Criticism of the coach (Fisher DeBerry) has mostly foundered on the racial issue. It's so obvious that even Reggie Rivers admits that he's right. Some others have focused on the "Afro-American" term, which is certainly outmoded, but at least at one point in time was the height of PC. So Rivers tries a different tack:
If the question is, "Coach, why did your team lose 48-10?" and the response is, "Well, they had a lot more Afro-American players than we did, and they ran a lot faster than we did," then that implies that the TCU players didn't work harder than the Air Force players. They didn't practice harder, or get into better shape or execute better. They were just naturally faster.Nice try.

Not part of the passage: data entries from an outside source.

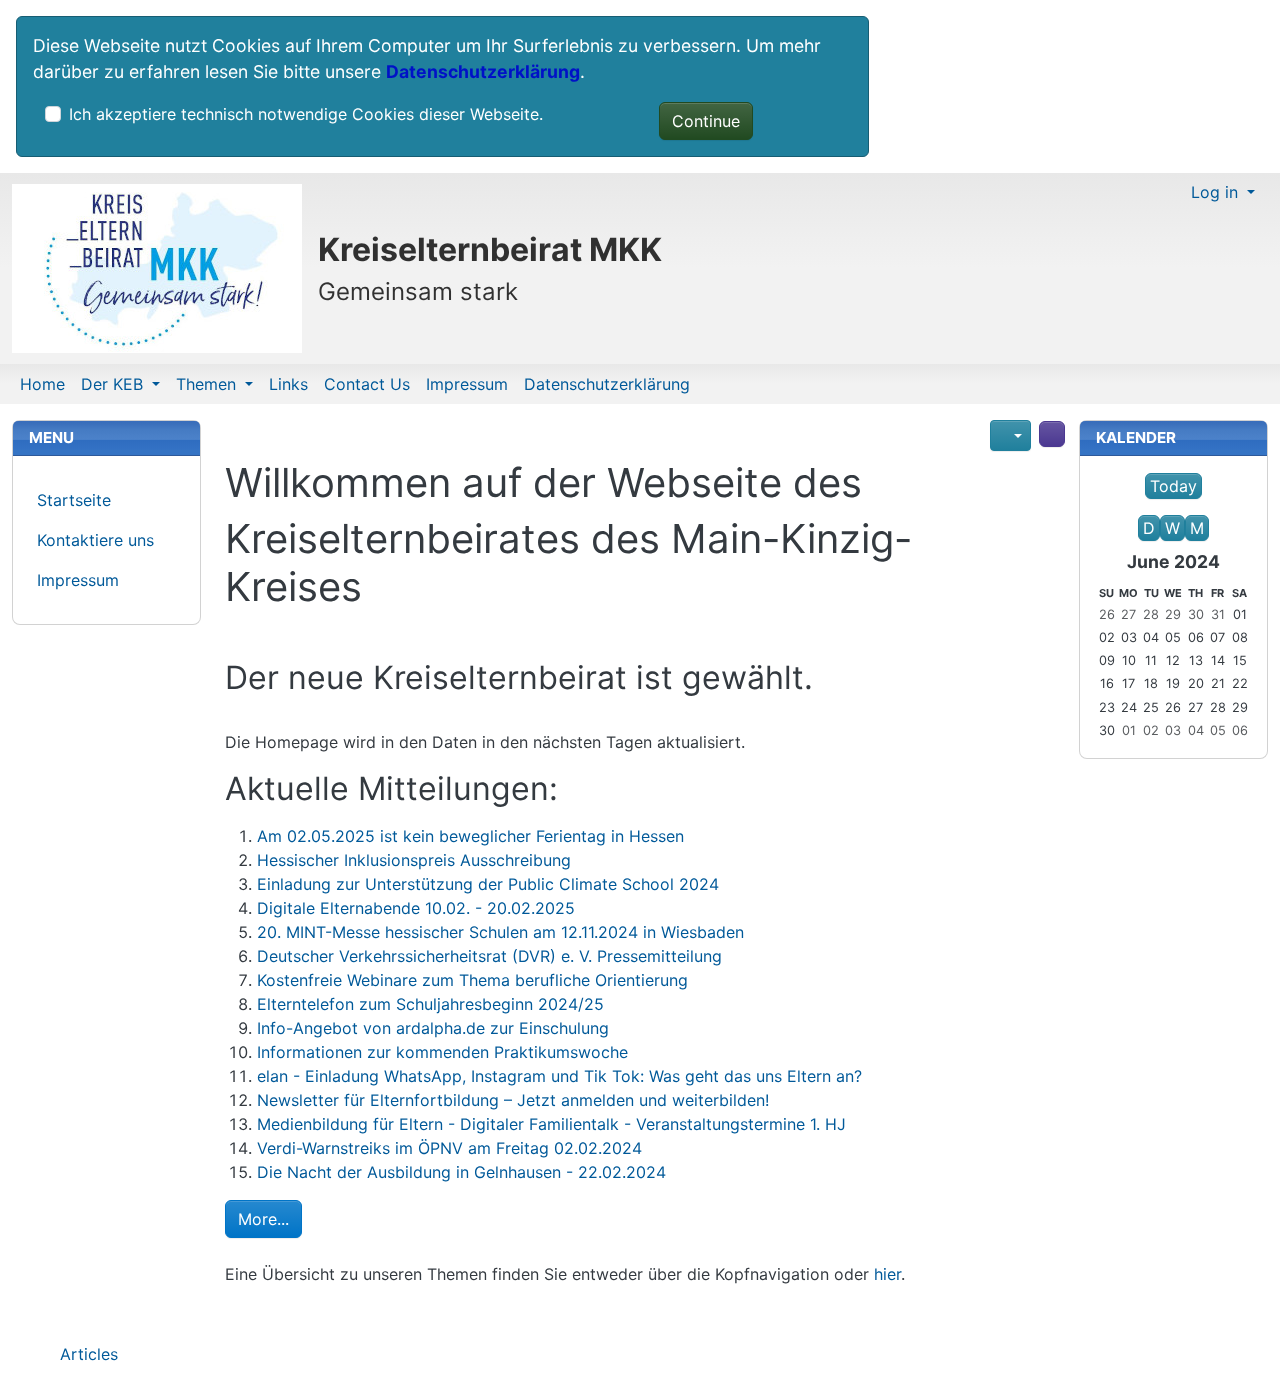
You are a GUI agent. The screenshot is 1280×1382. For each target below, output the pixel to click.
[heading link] (878, 483)
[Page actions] (1010, 435)
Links (288, 384)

But of course, Rivers has no idea about the training habits of the TCU players versus those of the Air Force players and whether that was the difference in the ballgame. And given the fact that Rivers admits that the top black athletes are faster than the top white athletes, it seems somewhat irrelevant.
Bill James, the baseball writer and statistician, did a study a number of years ago that showed not only are black players faster, but they lose their speed at a much slower rate than white guys.
The real reason DeBerry's comments are controversial is that once you acknowledge racial differences in physical ability, it becomes harder to avoid discussing racial differences in mental ability. And before I get accused of racism, let me frankly admit here that it certainly appears that whites are not the top of the brain chain either. Asians do much better on standardized tests.
Let me add here that Rivers' focus may be understandable. The image of the talented but lazy black athlete versus the hard-working, but less-skilled white athlete has been a fixture of sports announcers, reporters and fans for decades. But once we acknowledge that both white and black athletes are hard-working, what are we left with to explain the vast differential in success rates at sports?